◆ **Task requirements**
(1) Echo the open letter below word for word, starting at "1) Get the owners" and ending at "make from it.".
(2) List every person named in the open letter below.

◆ **Given passage**
An open letter to new baseball commissioner Fay Vincent

Dear Mr. Vincent,
After your predecessor, Bart Giamatti, died, Whitey Herzog said, "He would have been the greatest commissioner ever. Sure, he was brilliant and he was tough, but where the other guys we've had understood the business or the legal parts of the game, he loved the game. Most of all, he respected it."

I know that as Mr. Giamatti's friend you share his passion for baseball. You recently said, "There's so much about baseball that we don't understand. It's like anything that's wonderful and magic. We don't know enough about what makes it so compelling. It is so precious and perhaps fragile that one ought to approach any changes with considerable caution. I happen to think baseball is fragile in the sense that it is very difficult for any of us—even Bart, with all his eloquence—to identify precisely what it is about baseball that makes it so permanently affixed to the American soul. I think I'm wise enough to know that if you don't understand all there is to know about something, you approach it with considerable care and very great skepticism in terms of any tinkering."

I agree, Mr. Vincent, because even though baseball is in an era of unprecedented popularity, there are reasons for concern. Peter Ueberroth taught baseball owners how to make big money, but all it takes is one look at Fenway Park's luxurious 600 Club, a high-priced, glass-walled abomination, to despair. Any attempt at strip-mining every nickel from the fans, anything that would tend to steer regular folks—and their kids—away from the game, could bring ugly repercussions by the turn of the century. As you take your place as commissioner, I would like to offer an agenda that Mr. Giamatti might have approved, an agenda from a fan who loves the game:

1) Get the owners and players to sit down as soon as possible to reach a new basic agreement without a lockout or a strike. All the proposed schemes for revenue sharing are complex and revolutionary and will take a long time to hammer out, but the bottom line is that everyone is making money. People who grapple over the spoils of the game do not respect it; they only respect the money they can make from it.

◆ **Provided data**
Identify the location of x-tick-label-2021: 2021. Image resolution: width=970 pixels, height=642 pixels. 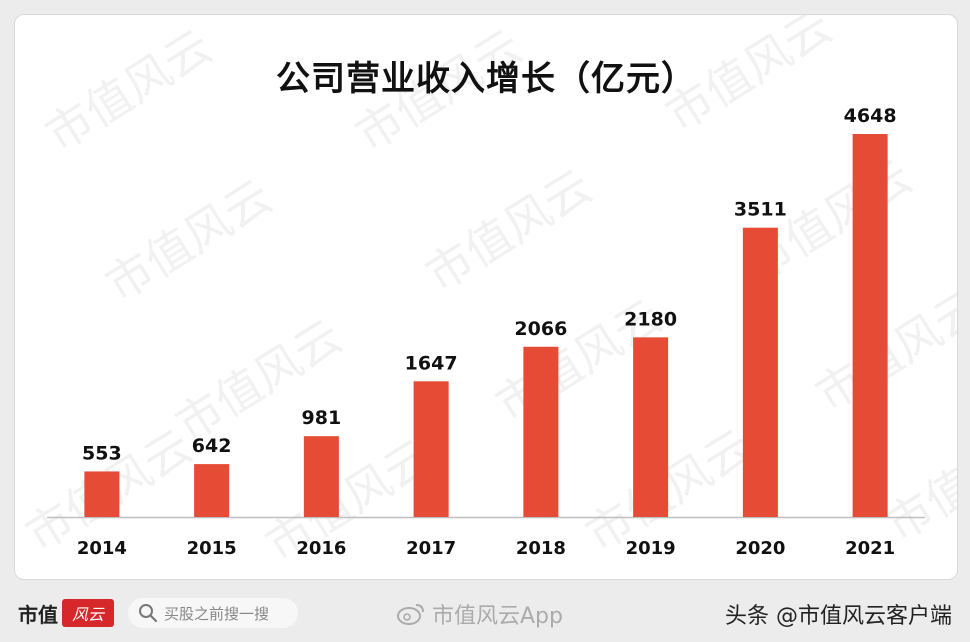
(870, 548).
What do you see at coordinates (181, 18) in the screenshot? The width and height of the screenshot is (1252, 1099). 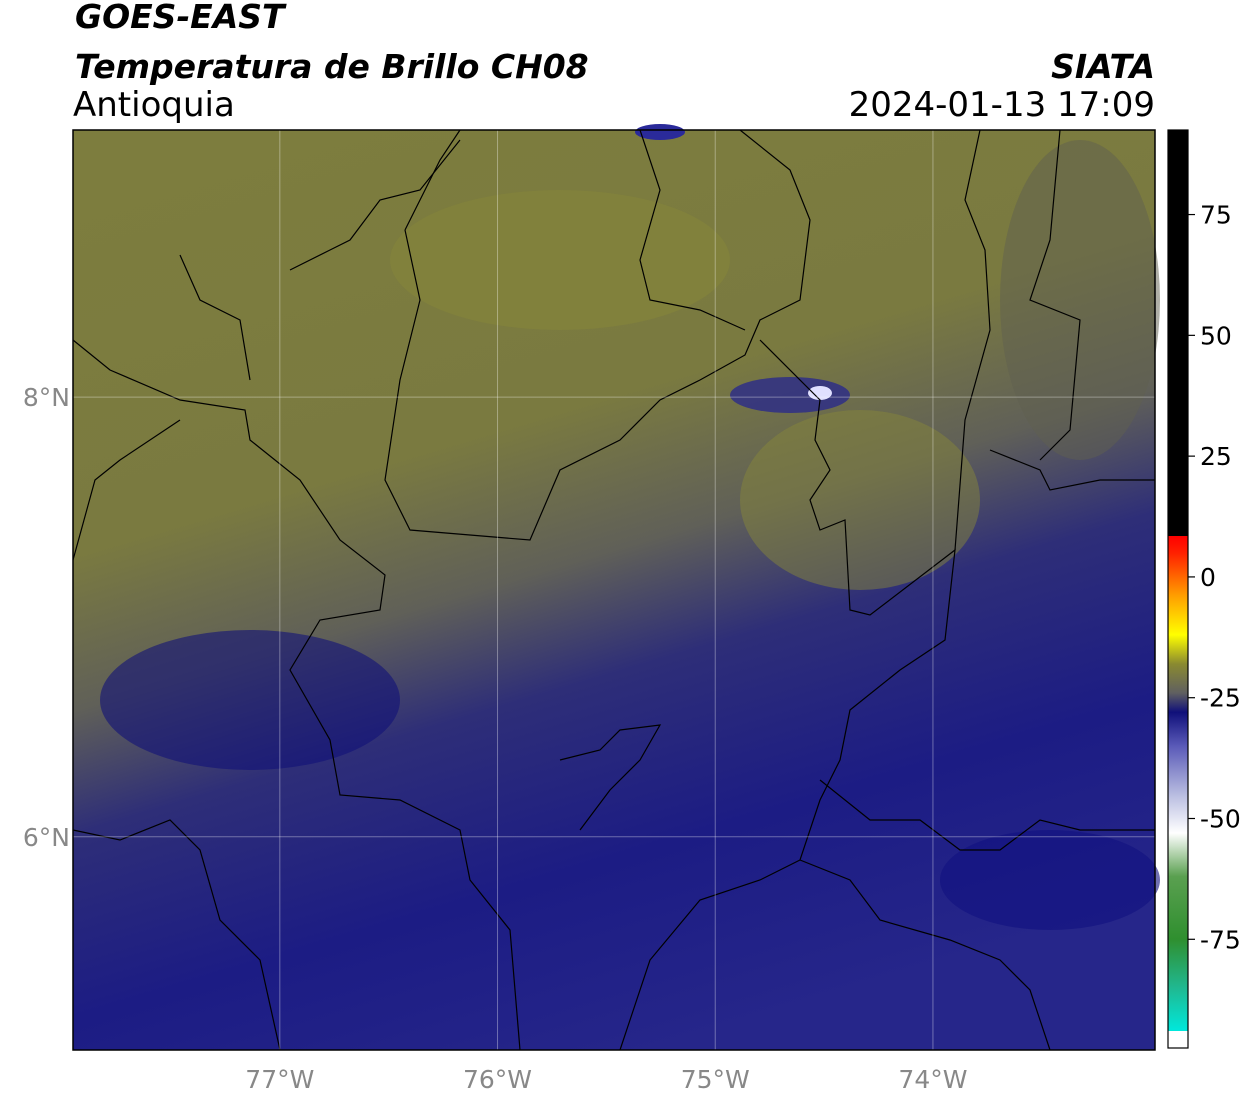 I see `title: GOES-EAST` at bounding box center [181, 18].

◆ **Task-by-task answers**
(1)
1) Get the owners and players to sit down as soon as possible to reach a new basic agreement without a lockout or a strike. All the proposed schemes for revenue sharing are complex and revolutionary and will take a long time to hammer out, but the bottom line is that everyone is making money. People who grapple over the spoils of the game do not respect it; they only respect the money they can make from it.

(2)
Fay Vincent
Bart Giamatti
Whitey Herzog
Peter Ueberroth